Sacket ha evidenziato 5 step dell’EBM che possono essere traslati alla fisioterapia. 
- convertire il bisogno di informazioni (su prevenzione, diagnosi, trattamento..) in un quesito clinico rilevante a cui cercare risposta
- trovare le principali prove di efficacia che rispondano a quel quesito clinico
- valutare criticamente le prove di efficacia trovate (la validità, la misura dell’efficacia, l’applicabilità nella nostra pratica clinica
- integrare la valutazione critica con la biologia unica del nostro paziente, i valori e le circostanze in cui ci troviamo
- valutare efficacia ed efficienza degli step da 1 a 4 e trovare il modo di migliorarli la volta successiva
Questo il procedimento andrebbe fatto ogni volta abbiamo un quesito che scaturisce dalla nostra pratica clinica.
Inoltre, è importante quando leggiamo un articolo, saperlo valutare criticamente per capire la validità del lavoro e quanto possiamo poi applicarlo nella pratica clinica.

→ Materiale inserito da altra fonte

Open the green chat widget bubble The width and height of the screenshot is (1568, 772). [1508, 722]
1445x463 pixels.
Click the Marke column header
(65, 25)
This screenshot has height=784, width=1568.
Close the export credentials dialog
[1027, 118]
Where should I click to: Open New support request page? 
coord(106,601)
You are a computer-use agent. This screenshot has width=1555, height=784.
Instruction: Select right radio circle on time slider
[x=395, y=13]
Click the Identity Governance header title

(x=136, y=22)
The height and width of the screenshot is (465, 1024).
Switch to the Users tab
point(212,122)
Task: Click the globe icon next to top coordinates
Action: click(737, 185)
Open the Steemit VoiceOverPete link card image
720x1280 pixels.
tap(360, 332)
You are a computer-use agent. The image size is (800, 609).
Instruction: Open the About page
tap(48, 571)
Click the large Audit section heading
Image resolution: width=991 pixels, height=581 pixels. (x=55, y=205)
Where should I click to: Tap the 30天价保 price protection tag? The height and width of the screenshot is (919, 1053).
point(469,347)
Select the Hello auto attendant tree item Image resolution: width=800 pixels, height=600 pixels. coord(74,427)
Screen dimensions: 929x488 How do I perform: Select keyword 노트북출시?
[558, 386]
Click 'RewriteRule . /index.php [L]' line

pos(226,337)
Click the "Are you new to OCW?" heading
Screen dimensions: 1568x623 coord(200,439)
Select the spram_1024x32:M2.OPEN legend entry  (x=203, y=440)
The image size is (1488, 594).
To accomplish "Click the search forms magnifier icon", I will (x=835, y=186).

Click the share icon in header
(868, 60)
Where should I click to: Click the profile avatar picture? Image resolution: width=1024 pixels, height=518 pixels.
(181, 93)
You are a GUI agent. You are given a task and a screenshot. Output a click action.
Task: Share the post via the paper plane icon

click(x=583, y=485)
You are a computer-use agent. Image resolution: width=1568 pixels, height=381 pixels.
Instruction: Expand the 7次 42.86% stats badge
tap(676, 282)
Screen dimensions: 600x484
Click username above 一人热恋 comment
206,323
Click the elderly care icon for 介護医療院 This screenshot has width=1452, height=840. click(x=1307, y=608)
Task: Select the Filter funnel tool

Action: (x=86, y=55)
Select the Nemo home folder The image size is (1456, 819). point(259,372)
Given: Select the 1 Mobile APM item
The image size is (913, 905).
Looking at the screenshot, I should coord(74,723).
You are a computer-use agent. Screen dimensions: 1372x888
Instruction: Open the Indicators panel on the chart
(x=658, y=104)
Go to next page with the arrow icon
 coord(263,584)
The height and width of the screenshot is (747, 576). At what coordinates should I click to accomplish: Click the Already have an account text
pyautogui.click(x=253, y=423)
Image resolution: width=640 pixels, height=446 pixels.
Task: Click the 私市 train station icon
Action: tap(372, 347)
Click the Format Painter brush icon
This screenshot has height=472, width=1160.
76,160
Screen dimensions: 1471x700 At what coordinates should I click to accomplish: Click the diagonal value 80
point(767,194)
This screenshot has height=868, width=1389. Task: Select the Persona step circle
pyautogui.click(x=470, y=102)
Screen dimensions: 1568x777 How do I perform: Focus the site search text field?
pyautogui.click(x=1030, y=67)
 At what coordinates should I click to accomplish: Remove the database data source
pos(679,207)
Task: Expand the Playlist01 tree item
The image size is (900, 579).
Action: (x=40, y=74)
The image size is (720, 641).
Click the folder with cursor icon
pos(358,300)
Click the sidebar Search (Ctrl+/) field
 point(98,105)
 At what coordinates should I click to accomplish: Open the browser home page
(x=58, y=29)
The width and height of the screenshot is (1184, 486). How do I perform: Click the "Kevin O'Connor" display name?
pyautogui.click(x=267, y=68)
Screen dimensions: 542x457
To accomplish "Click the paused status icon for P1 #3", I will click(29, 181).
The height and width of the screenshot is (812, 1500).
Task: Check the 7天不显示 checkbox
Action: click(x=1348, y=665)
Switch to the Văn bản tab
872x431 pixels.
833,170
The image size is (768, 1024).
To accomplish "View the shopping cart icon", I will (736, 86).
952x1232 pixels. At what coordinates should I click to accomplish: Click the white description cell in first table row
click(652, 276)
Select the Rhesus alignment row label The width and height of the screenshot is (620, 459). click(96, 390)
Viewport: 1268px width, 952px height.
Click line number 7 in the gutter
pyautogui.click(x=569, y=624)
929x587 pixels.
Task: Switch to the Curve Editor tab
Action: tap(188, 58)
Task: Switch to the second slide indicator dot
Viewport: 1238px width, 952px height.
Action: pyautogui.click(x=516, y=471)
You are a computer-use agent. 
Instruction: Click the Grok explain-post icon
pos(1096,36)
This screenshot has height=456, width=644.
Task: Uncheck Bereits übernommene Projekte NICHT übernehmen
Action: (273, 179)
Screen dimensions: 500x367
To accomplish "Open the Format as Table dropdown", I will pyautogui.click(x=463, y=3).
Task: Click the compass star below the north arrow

Purtroppo, infatti, anche se dovrebbero diminuire, ci sono studi metodologicamente poco validi e di conseguenza anche i risultati sono da prendere con attenzione.
Conclusioni – quindi faccio solo ciò che è provato scientificamente?
A mio parere la risposta è no. Mi spiego meglio.
Probabilmente è ciò a cui dobbiamo tendere, ovvero a far si che ogni tecnica che utilizziamo, ogni tipo di trattamento sia prima sperimentato e poi utilizzato.
Ma attualmente non può essere così per vari motivi.
Esiste quella che viene definita area grigia della letteratura scientifica.
Abbiamo una serie di tecniche o metodiche che sono state studiate e sono risultate utili. Quindi da usare. Altre che vengono studiate e risultano inutili o addirittura dannose, e vanno quindi eliminate dalla nostra pratica clinica.
E poi una grossa fetta di problematiche o di tecniche (appunto area grigia) che non sono ancora state studiate o che non hanno ancora dati certi in letteratura.
In questo caso l’opinione dell’esperto è fondamentale per decidere se utilizzare o meno quella tecnica per quel problema.
Ad esempio, una revisione sistematica del 2008 analizza gli studi fatti sull’efficacia della neurodinamica. I risultati mostrano una evidenza limitata che supporti l’utilizzo di questa metodica.
Non per questo a mio avviso dobbiamo rinunciare ad utilizzarla. Trovo, tra l’altro, che sia una metodica molto utile in certe circostanze.
Dobbiamo utilizzare la nostra expertise per valutare quei casi dove è utile e rivalutare dopo il trattamento per capire se è stato efficace o meno.
Alcune tecniche utilizzate non sono ancora state ampiamente o per nulla sperimentate. Ma prima di sperimentare una tecnica nuova va provata. Se facessimo solo ciò che è stato sperimentato difficilmente ci sarebbe un evoluzione delle nostre tecniche.
In conclusione, l’approccio alla fisioterapia basato sulle prove di efficacia credo sia doveroso.
Dobbiamo però maturare delle capacità specifiche di valutazione critica dei lavori scientifici e di trasferimento di ciò che leggiamo nella pratica clinica. Solo questo è un approccio Evidence Based.
Non dobbiamo però prescindere dalla nostra esperienza, che, in mancanza di prove deve fare la differenza.